In any case, those who disparage existing strategies for going beyond "activistism" need to propose reasonable ones of their own. Insisting upon the further development of "hyperintellectualism" in the left is not, in my opinion, a productive strategy. I agree with "Snuggles" (and lots of other indymedia participants) on that. (Thanks to Mike L. for forwarding these excellent posts.)

On to a specific instance:


> > I'll assume that your endorsement of Jonathan Farley, the likely
> >Green nominee for president is forthcoming.
>
>Never. I thought for a while there was some potential in the
>hitching-your-wagon-to-a-star strategy of running Nader for
>president, but that hasn't worked out. Running for president isn't
>the way to build a party - it has to start at a much lower level than
>that.
>

Never? Say Kerry is "caught with a live boy or a dead girl" two weeks before the election. Or the converse: Bush's approval rating sinks to the single digits. What is the pragmatic argument for voting for a candidate who you yourself have categorized as an imperialist warmonger when the outcome of the election is not in doubt? (As it will not be, incidentally, in a majority of states even in a close election.)

As for your description of Farley, well maybe he hasn't been appropriately introduced at Upper West Side coffee klatsches. Does this fit your description of a non-entity?

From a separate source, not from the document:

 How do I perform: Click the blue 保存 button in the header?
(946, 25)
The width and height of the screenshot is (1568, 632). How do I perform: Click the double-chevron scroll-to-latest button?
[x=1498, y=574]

http://mailman.lbo-talk.org/pipermail/lbo-talk/Week-of-Mon-20040216/003447.html

As for the strategic value of a potential presidential run, no, a party cannot be built from the top down. Why do I keep getting lectured on that from those who have been played either a destructive role or no role whatsoever in local politics?

Having said that, a presidential run can serve to introduce the Green Party (or more generally, a politics of minimum decency and rationality) to constituencies which would otherwise not have known about it. That was the logic of the Nader run in 2000, and it is no different now. If Farley wants, for example, to target his campaign in a bunch of machine dominated cities being challenged by viable local chapters, his appearances there could have a positive impact in the long run. There are additional positive and negative scenarios to be considered in making an assessment as to the strategic value of a presidential run, something which no one on the list has even begun to attempt, as recent posts have indicated.


>
> >and remember that Nader's best showing in 2000
> >came in Alaska.
>
>Now that's a real future - in a messy, complex society, three
>quarters of whose population lives in metro areas, the future can be
>discerned in Alaska?

Notice that you intentionally (from what I can tell) misconstrue my argument which was to suggest that a significant fraction of Nader's support (anecdotal data aside) derived from voters who were completely alienated from both the corporate right and (ostensibly) anti-corporate establishment left. Alaska is worth mentioning in that Nader's strong showing there is only understandable on that basis. The argument was (obviously) not meant to suggest that "the future can be discerned there." Only a fool would say such a thing.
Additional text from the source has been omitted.